EUA criam primeiro robô “vivo”. Ele se regenera sozinho

Cientistas dos EUA anunciaram a criação do primeiro robô “vivo” da história. A equipe da Universidade de Vermont apelidou a tecnologia como “xenobot”.
O robô “vivo” tem um milímetro de largura e foi desenvolvido a partir de células da rã-de-unhas-africana (Xenopus laevis).
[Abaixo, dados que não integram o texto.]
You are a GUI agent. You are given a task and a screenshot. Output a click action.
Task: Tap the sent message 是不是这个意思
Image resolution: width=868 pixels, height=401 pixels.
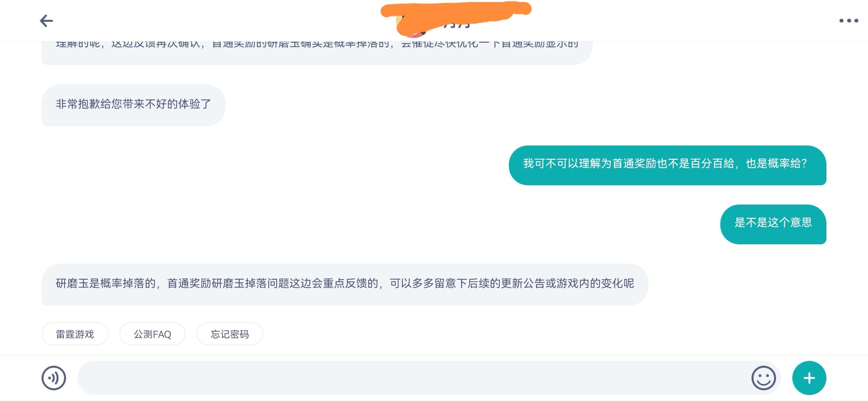[773, 224]
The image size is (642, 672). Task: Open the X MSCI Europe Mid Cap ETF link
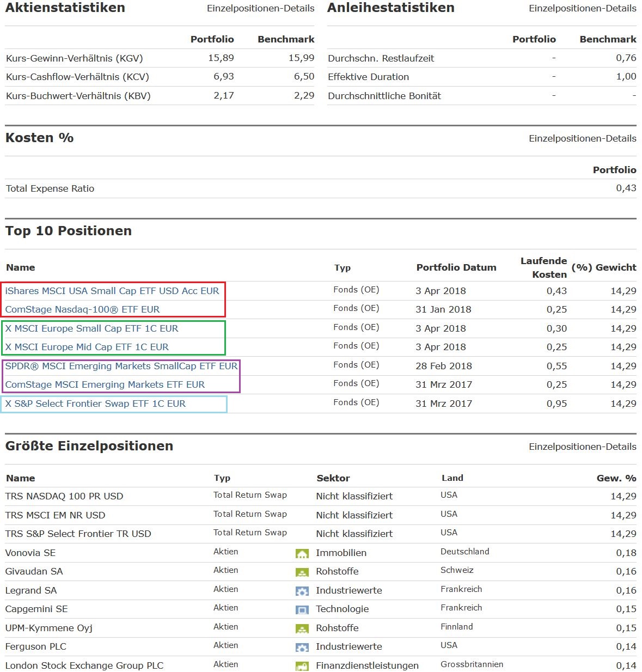(x=87, y=347)
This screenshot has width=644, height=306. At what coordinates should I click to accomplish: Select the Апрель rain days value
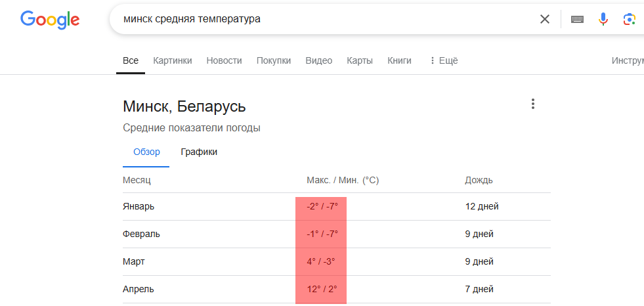479,289
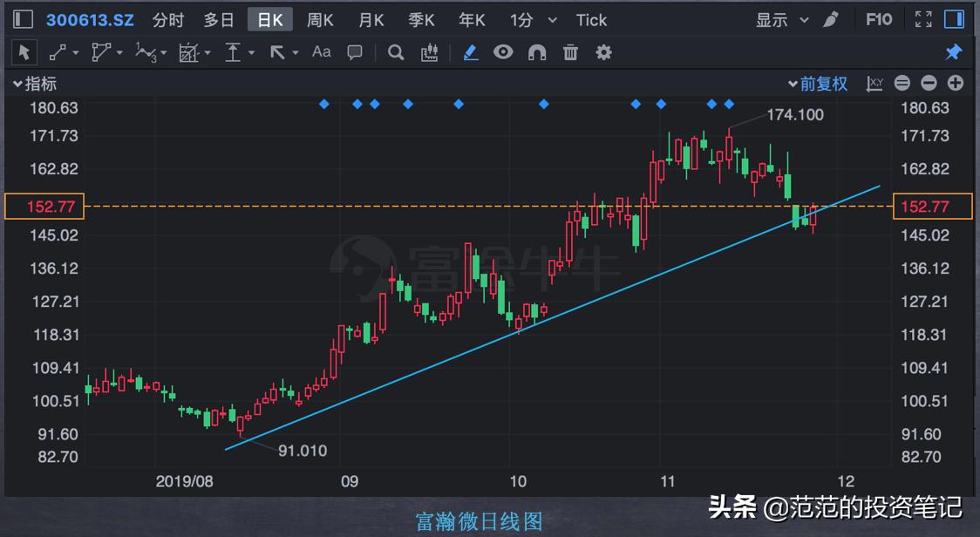The height and width of the screenshot is (537, 980).
Task: Toggle the blue pin icon
Action: point(953,51)
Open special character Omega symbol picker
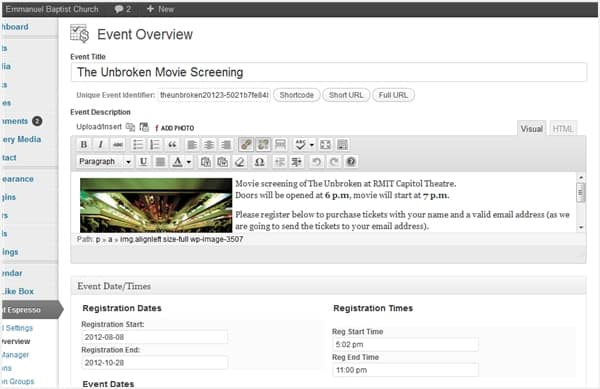 tap(259, 162)
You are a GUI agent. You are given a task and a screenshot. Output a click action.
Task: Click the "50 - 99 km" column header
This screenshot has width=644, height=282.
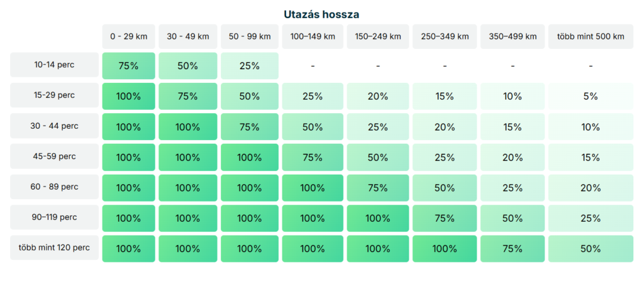250,36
“Essas são novas máquinas vivas. Não se trata de “um robô tradicional, nem uma espécie conhecida de animal. É uma nova classe de artefato: um organismo vivo e programável”, disse o pesquisador e coautor do estudo Joshua Bongard, em comunicado.
Células-tronco
Após os testes, os estudiosos selecionaram os protótipos com mais chances de ter sucesso para transformá-los em xenobots reais.
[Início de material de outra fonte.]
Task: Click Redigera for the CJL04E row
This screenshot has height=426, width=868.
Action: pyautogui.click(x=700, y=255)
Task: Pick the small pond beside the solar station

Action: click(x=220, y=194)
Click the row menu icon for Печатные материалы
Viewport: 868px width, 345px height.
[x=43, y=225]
Para isso, eles reuniram células-tronco, colhidas dos embriões das rãs. Em seguida, usando uma pinça e um eletrodo, as células foram montadas de acordo com os modelos indicados pelo computador.
Pouco depois do procedimento, as células começaram a trabalhar juntas, como esperavam os cientistas. Demonstrou-se que esses “organismos” reconfiguráveis eram capazes de se mover de maneira coerente e explorar seu ambiente aquoso por dias ou semanas, alimentados por reservas de energia embrionárias.
Regeneração
O que impressionou os cientistas foi a capacidade dos xenobots de se regenerarem: ao serem partidos ao meio, eles rapidamente se reorganizaram e voltaram a funcionar normalmente. “Isso é algo que você não pode fazer com máquinas típicas”, afirmou Bongard.
Uma das desvantagens do tecido vivo, entretanto, é que ele é mais fraco do que outros materiais e se degrada. Ainda assim, Bongard acredita que isso possa ser vantajoso. “Os organismos têm 4,5 bilhões de anos de prática em se regenerar e continuar [vivendo] por décadas”, pontuou.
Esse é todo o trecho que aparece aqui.